President Pro Tempore of the San Diego City Council
- In office December 5, 2023 – December 10, 2024
- Mayor: Todd Gloria
- Council President: Sean Elo-Rivera
- Preceded by: Monica Montgomery Steppe
- Succeeded by: Kent Lee

Member of the San Diego City Council from the 1st district
- Incumbent
- Assumed office December 10, 2020
- Mayor: Todd Gloria
- Preceded by: Barbara Bry

Personal details
- Party: Democratic
- Education: San Diego State University (BSE)

= Joe LaCava =

American politician

Joseph LaCava is an American politician and engineer serving as the president of the San Diego City Council since 2024. A member of the Democratic Party, he served as president pro tempore of the city council from 2023 to 2024 under council president Sean Elo-Rivera and has served as a member of the city council since 2020, representing District 1.

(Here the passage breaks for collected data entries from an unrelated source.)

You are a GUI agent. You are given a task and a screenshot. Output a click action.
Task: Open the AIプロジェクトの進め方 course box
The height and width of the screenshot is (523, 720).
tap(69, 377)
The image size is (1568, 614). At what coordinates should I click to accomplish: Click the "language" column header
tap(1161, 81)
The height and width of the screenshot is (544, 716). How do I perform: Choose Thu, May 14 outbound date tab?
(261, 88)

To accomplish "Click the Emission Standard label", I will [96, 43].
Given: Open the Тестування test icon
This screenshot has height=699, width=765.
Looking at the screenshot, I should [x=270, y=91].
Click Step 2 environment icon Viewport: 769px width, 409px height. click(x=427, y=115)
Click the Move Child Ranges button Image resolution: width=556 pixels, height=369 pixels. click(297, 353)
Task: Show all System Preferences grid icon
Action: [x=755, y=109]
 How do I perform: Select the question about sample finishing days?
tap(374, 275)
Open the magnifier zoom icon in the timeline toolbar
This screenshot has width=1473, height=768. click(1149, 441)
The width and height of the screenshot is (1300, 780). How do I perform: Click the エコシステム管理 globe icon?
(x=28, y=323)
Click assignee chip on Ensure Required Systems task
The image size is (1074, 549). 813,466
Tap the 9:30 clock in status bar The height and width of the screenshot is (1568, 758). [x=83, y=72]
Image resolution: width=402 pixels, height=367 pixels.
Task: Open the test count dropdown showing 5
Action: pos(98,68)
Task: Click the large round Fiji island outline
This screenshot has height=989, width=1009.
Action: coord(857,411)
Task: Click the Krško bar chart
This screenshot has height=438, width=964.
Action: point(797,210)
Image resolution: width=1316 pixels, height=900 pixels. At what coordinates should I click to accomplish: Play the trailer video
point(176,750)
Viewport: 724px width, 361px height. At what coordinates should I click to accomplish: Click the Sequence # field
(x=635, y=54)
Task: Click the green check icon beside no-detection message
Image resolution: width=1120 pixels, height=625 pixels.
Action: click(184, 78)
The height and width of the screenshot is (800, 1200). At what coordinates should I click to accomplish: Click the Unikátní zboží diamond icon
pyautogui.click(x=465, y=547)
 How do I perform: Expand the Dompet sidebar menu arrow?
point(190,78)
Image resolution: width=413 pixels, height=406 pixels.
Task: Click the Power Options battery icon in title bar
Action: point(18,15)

== Early life and education ==
Joe LaCava was raised in the San Diego neighborhoods of Logan Heights and University Heights, before his family moved to Allied Gardens. After graduating Patrick Henry High School, he attended San Diego State University, where he earned his bachelor's degree in engineering.

== Career ==
LaCava worked for the United States Forest Service in Northern California upon graduation, and became a civil engineer when he returned to San Diego. He served on the Bird Rock Community Council before becoming chairman of the La Jolla Community Planning Association.

He ran for the San Diego City Council seat vacated by Barbara Bry and won in both primary and general election contests during the 2020 San Diego elections, defeating general election candidate Will Moore. He took office in December 2020. He represents the 1st District on the San Diego City Council, which includes the communities of La Jolla, Carmel Valley, and Torrey Pines, as well as the campus of the University of California, San Diego. The district originally included University City until the 2021 redistricting where it was removed in favor of Pacific Beach.

After assuming office in December 2020, LaCava served as president pro tempore of the San Diego City Council from 2023 to 2024. He ran for re-election to his council seat unopposed in the 2024 election. After the election, LaCava was elected to serve as president of the city council in a 9–0 vote.